Data for this task:

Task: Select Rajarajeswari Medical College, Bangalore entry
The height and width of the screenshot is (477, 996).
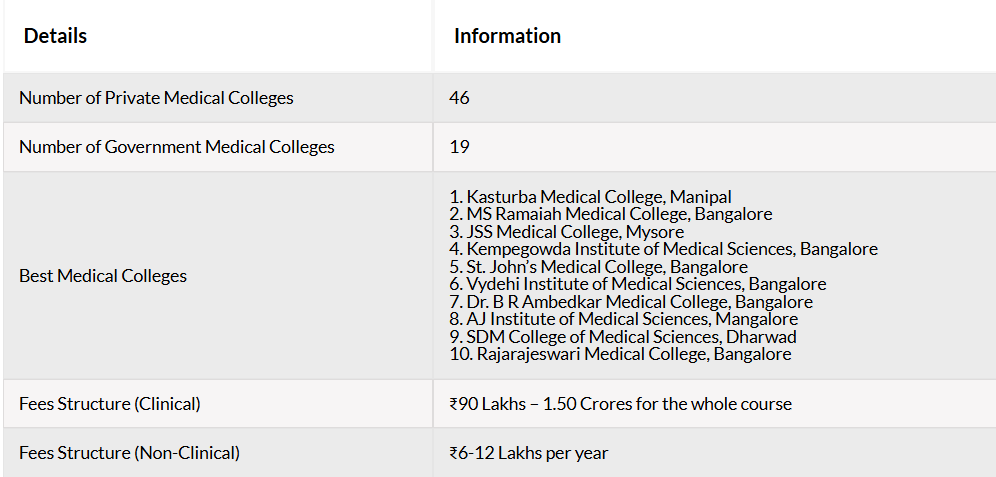Action: [x=620, y=354]
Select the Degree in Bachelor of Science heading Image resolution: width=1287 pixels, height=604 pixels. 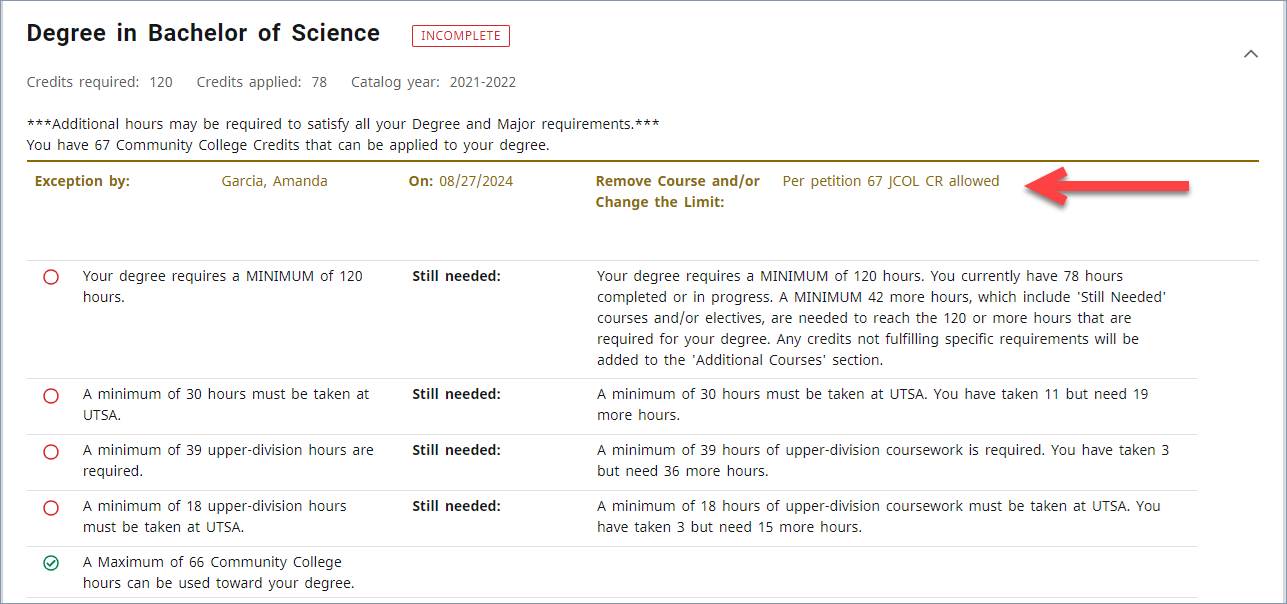tap(203, 33)
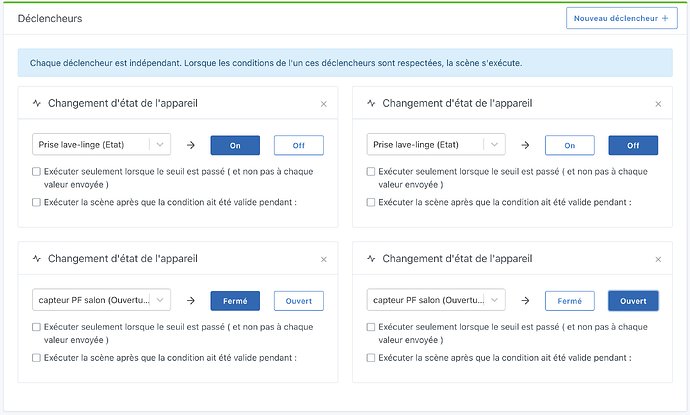Choose Fermé in the bottom-right trigger
690x415 pixels.
tap(570, 300)
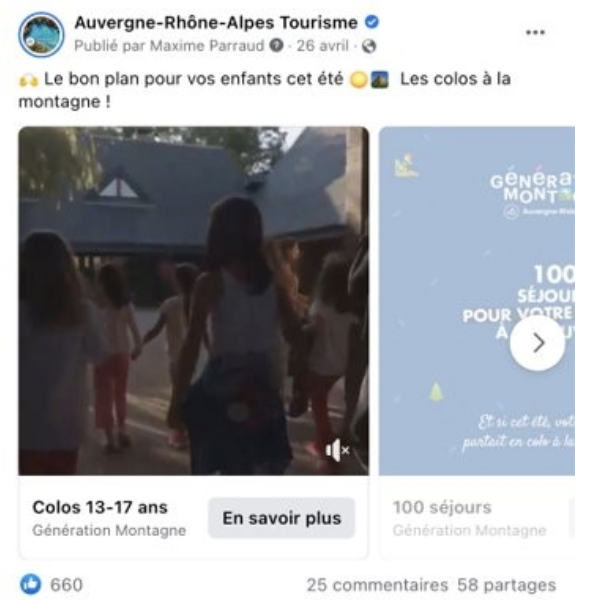Click Génération Montagne under Colos 13-17 ans
This screenshot has width=592, height=604.
click(x=109, y=530)
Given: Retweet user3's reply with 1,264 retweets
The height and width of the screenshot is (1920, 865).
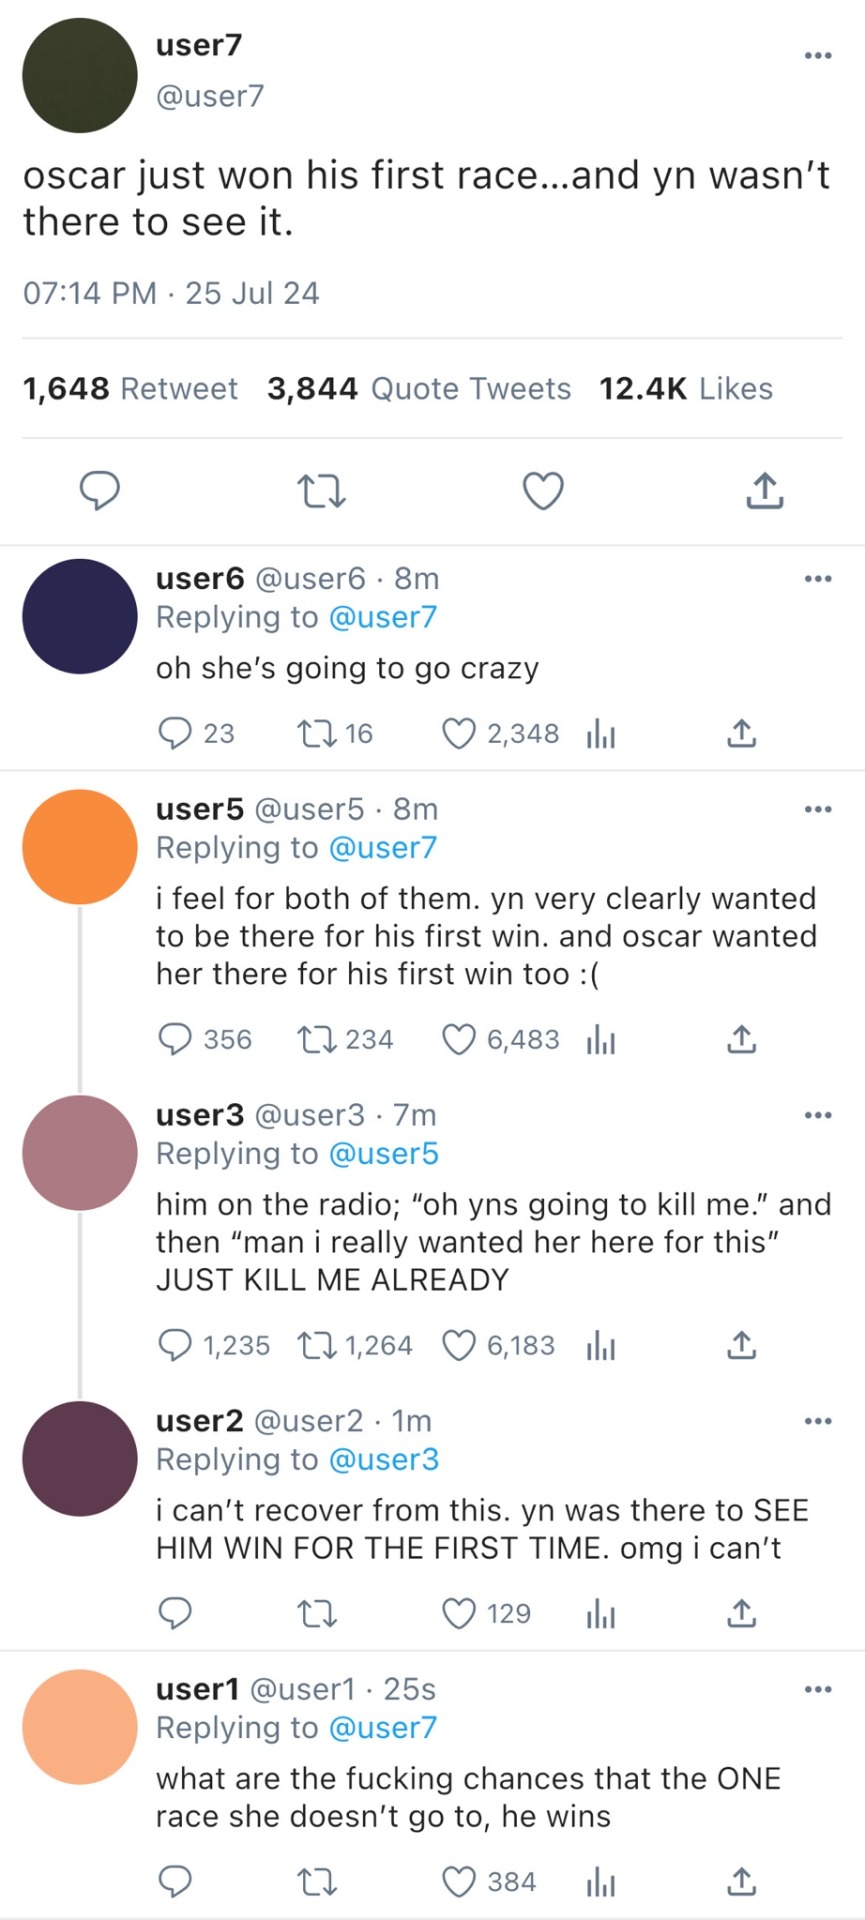Looking at the screenshot, I should tap(318, 1346).
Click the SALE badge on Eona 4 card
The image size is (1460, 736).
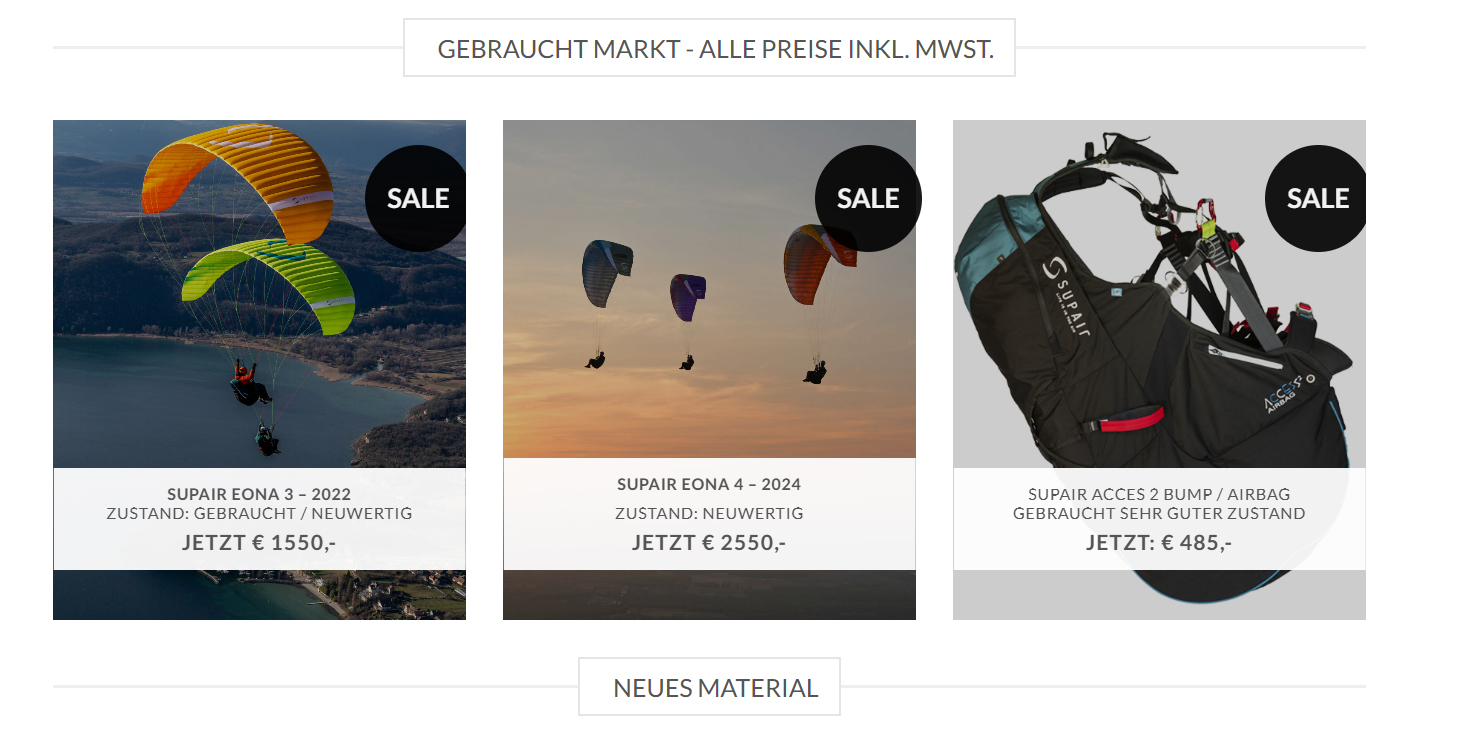pos(867,198)
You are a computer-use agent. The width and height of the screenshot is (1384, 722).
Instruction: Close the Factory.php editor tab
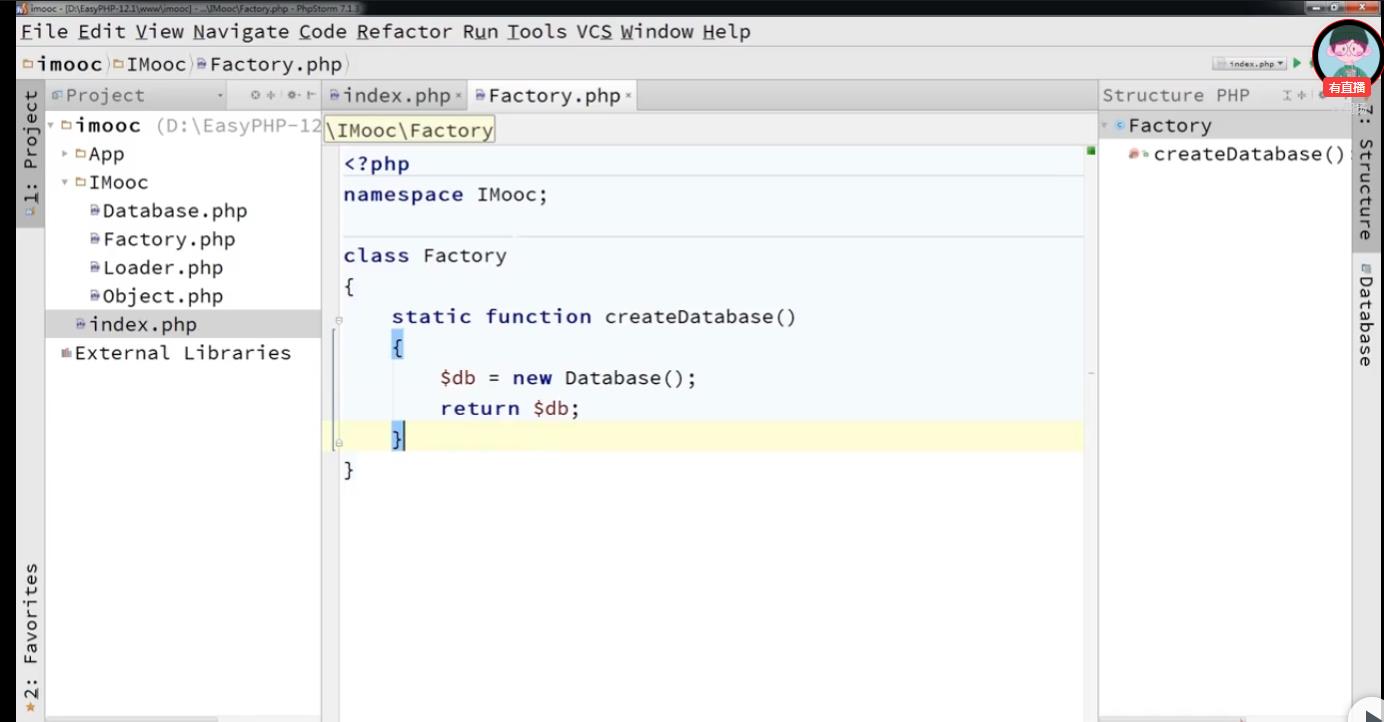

Your task: Omit the pictures and write out the lines above from the one with "Click the SALE badge on Eona 4 card" through the last, unchanged.

Task solution:
Click the SALE badge on Eona 4 card
The image size is (1460, 736).
pos(867,198)
You are a computer-use agent. The width and height of the screenshot is (1384, 722).
Instruction: Close the Factory.php editor tab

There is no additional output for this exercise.